Suspects reported for mortgage loan fraud are often involved in other financial crimes, such as check fraud, money laundering and stock manipulation, the Financial Crimes Enforcement Network (FinCEN) reported Monday.

FinCEN, a unit within the U.S. Treasury Department, said it identified about 156,000 mortgage fraud subjects and found that 2,360 of those suspects were reported for suspicious activity in other financial areas.

“Criminal actors may attempt to exploit any vulnerability to commit fraud and launder money through a range of financial institutions,” FinCEN Director James Freis said in a statement.
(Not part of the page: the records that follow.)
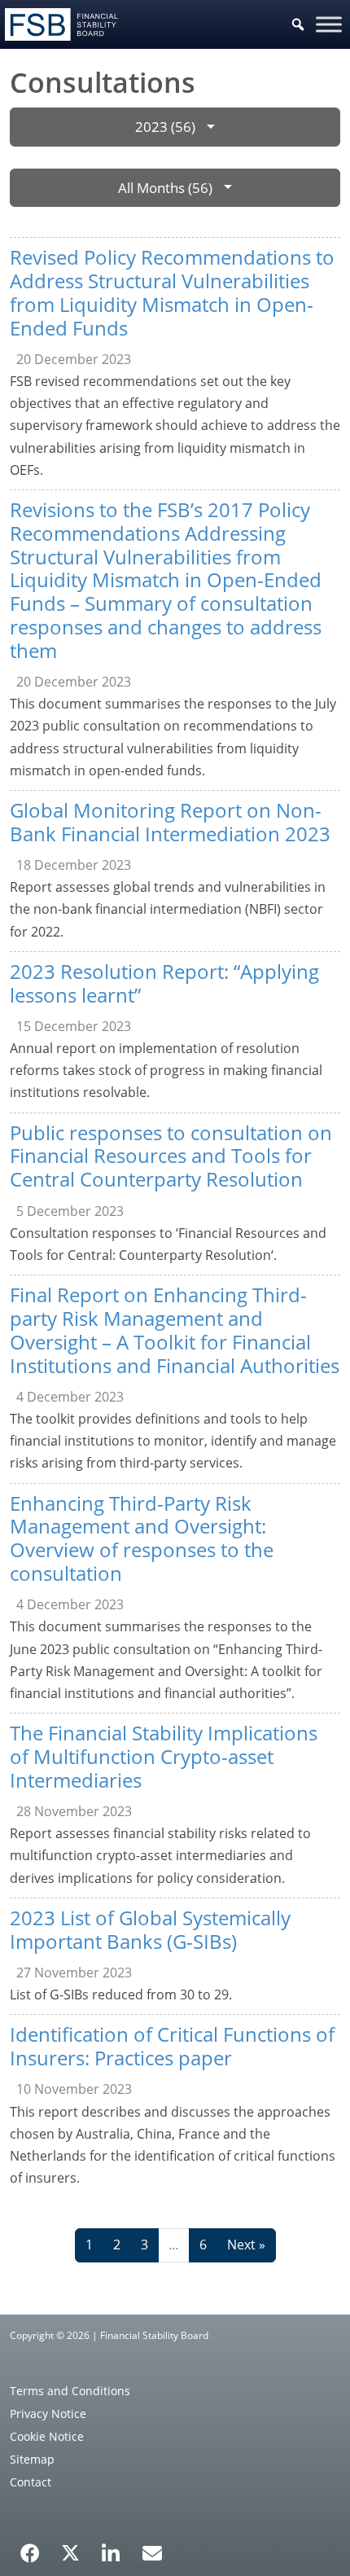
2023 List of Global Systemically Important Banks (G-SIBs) (150, 1929)
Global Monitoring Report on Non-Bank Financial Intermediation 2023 (170, 821)
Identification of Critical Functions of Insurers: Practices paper (172, 2046)
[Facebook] (30, 2547)
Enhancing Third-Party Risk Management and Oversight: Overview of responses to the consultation (141, 1538)
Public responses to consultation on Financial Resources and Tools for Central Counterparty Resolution (171, 1156)
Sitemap (32, 2459)
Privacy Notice (48, 2413)
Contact (30, 2482)
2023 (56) (165, 126)
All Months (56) (165, 187)
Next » (246, 2244)
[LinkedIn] (111, 2547)
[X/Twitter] (70, 2551)
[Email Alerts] (152, 2551)
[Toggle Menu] (329, 24)
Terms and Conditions (70, 2390)
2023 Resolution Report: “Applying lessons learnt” (164, 983)
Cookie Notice (47, 2436)
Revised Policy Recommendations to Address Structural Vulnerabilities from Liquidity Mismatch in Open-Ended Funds (172, 292)
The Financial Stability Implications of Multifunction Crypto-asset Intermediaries (163, 1756)
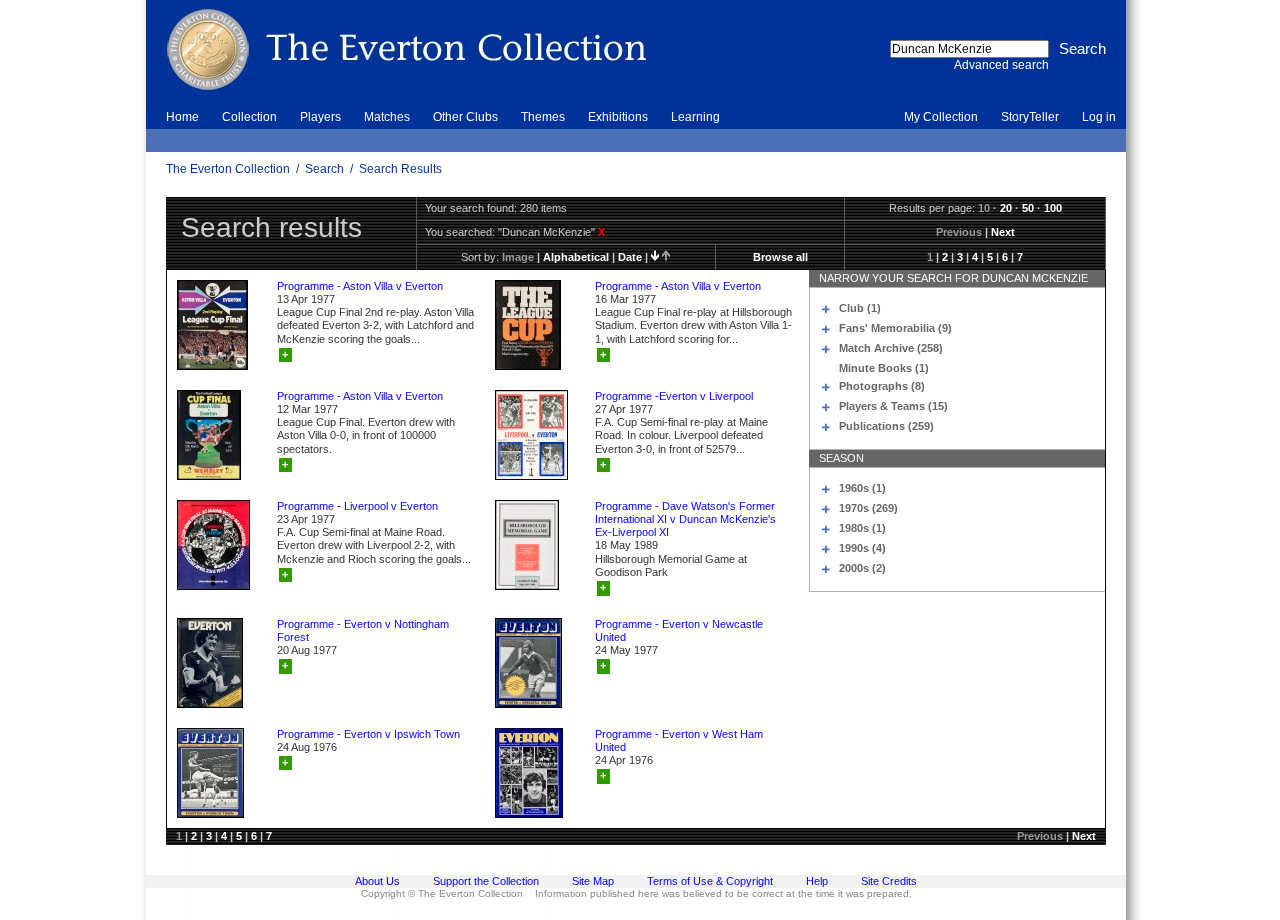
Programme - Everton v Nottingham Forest (363, 630)
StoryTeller (1030, 117)
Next (1003, 232)
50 (1028, 208)
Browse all (780, 257)
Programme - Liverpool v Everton (357, 506)
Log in (1099, 117)
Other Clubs (465, 117)
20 (1006, 208)
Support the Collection (486, 881)
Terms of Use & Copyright (710, 881)
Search (324, 169)
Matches (387, 117)
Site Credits (889, 881)
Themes (543, 117)
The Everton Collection (228, 169)
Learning (695, 117)
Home (182, 117)
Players (320, 117)
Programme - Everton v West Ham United (679, 740)
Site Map (593, 881)
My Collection (941, 117)
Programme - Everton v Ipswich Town (368, 734)
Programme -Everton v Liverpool (674, 396)
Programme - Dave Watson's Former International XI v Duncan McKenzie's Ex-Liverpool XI (685, 519)
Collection (249, 117)
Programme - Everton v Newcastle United (679, 630)
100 (1053, 208)
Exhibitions (618, 117)
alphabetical (576, 257)
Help (817, 881)
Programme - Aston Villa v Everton (360, 286)
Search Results (400, 169)
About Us (377, 881)
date (630, 257)
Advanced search (1001, 65)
The report studied suspicious activity reports from July 2003 and June 2008 that were submitted by depository institutions, money services businesses, securities brokers and dealers, insurance companies, and casinos and card clubs.

It found mortgage loan fraud subjects’ other suspected financial crimes were most likely to be in money laundering and transactions apparently structured to avoid currency transaction reporting requirements.

FinCEN said it is further analyzing the relationship between mortgage loan fraud and other financial fraud.

Federal Deposit Insurance Corp Chairman Sheila Bair said earlier this month that the agency is pursuing more than 100 home mortgage fraud cases, and is investigating some 4,000 more.